Earlier this year, CVS closed 46 stores; and it looks like more are heading to the chopping block soon. According to the company, another 22 “underperforming” drug stores will be shuttered in early 2020. Apparently, the company says, the slowing business in these locations has already cost them roughly $96 million.
As such, CVS Chief Financial Officer Eva Boratto has been quick to relate: “We believe these decisions will generate enhanced longer-term performance. Our real estate footprint remained very productive, and we will look for opportunities to further improve the performance in our portfolio.”
While this news is somewhat shocking the number of stores closing is not too bad when you consider that CVS still has 9,900 stores across the United States. Effectively, then, this new round of cuts represents less than 1 percent of the total stores.
That said, research firm Coresight Research has recently reported there have been 48 percent more store closing in 2019 than the year before. This includes major chains like Forever 21, Dressbarn, Kitchen Collection, and Destination Maternity, who have all said they definitely expect to close stores be the end of this year. At the same time, Sears expects at least 122 stores (Sears and Kmart franchises) will close within the next few months.
Coresight Research goes on to list that their figures of various retailer’s earnings reports –including bankruptcies and other records—at least 8,600 stores are likely to close this year across the retail industry.
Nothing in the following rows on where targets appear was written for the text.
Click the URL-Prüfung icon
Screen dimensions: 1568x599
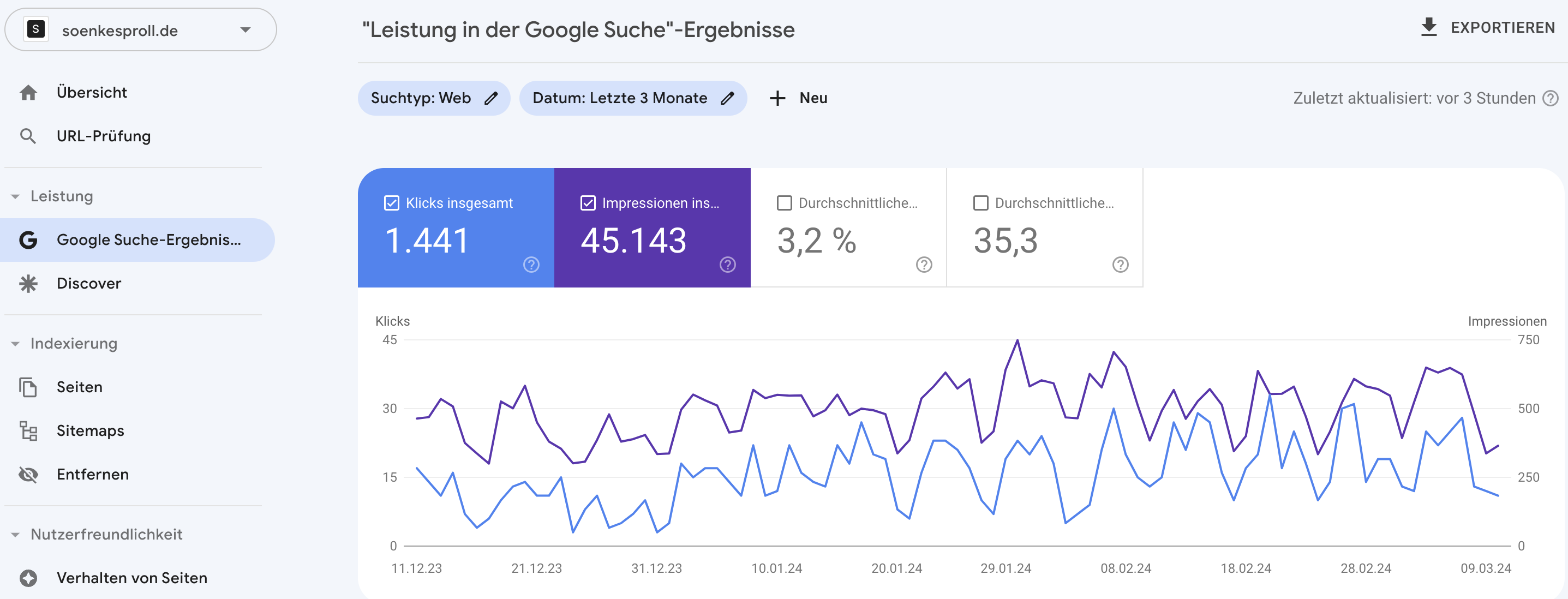click(28, 135)
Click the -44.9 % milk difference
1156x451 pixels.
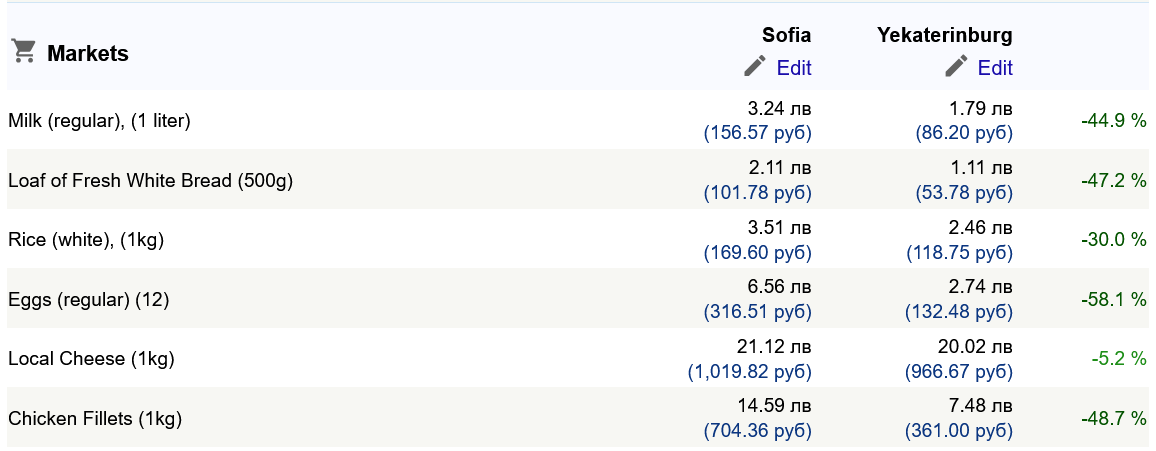click(1114, 121)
But while the closing of stores typically reflects lower business volume, adjusted earnings per share at CVS has increased 6.4 percent in the third quarter, since the same time last year: now at $1.84. Total revenues for the third quarter are up an impressive 36.5 percent year over year. Still, analysts argue that the revenue rise year-over-year was mostly driven by CVS’ acquisition of Aetna, with some help from expanded volume and brand name drug price inflation.